I thought, that’s clever, but so what? I can’t remember the last time I took the plug out of a shotgun other than to clean a magazine tube.* I leave my plugs in all the time so there’s never any question about whether my gun is legal. Besides, I am of the belief that if shots 1 through 3 didn’t get the job done, numbers 4 and 5 probably won’t either. But a lot of people do swap their plug in and out, and they, not I, are the turnkey’s target market.

For instance, last weekend a friend of mine took a guest pheasant hunting. They got their gear on, got the dogs out of the truck and loaded their guns. The guest realized he had neglected to remove his plug and couldn’t run four shells up the tube. Over my friend’s protests the guest disassembled the gun right there in the long grass. As so often happens when you take the retainer out of the magazine tube, the magazine spring flung itself out of the tube and many feet from the gun.
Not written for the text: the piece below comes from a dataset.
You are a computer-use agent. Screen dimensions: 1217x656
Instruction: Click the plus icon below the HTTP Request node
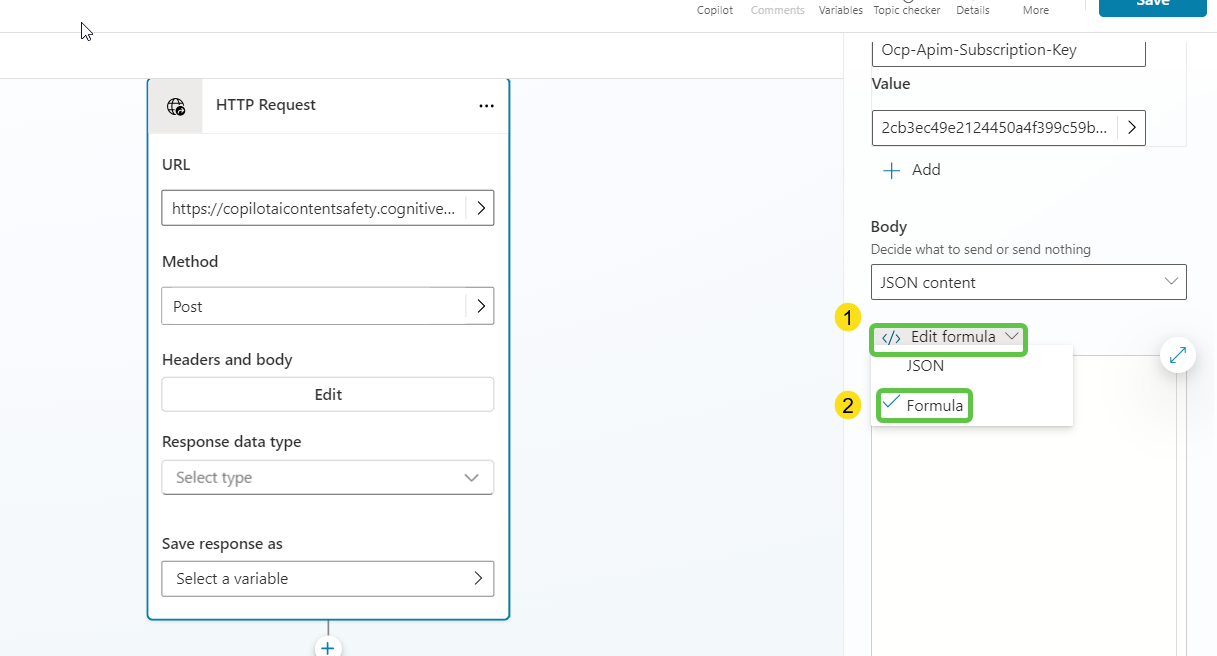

The party searched the prairie grasses for an hour and never did find it. In trying to turn his three-shot gun into a five-shot, the guest made it into a single shot instead.

Having heard that story I understand why Browning invented the turnkey system but I’m still trying to get a fix on how many people take plugs in and out and how many just leave them in all the time, as I do. So, do you …

1. Leave your plugs in all the time?
2. Change them in and out?
3. Skip migratory birds and run unplugged all the time?


*I use a 12 gauge chamber brush. You’d be surprised what kind of junk you find in a magazine tube.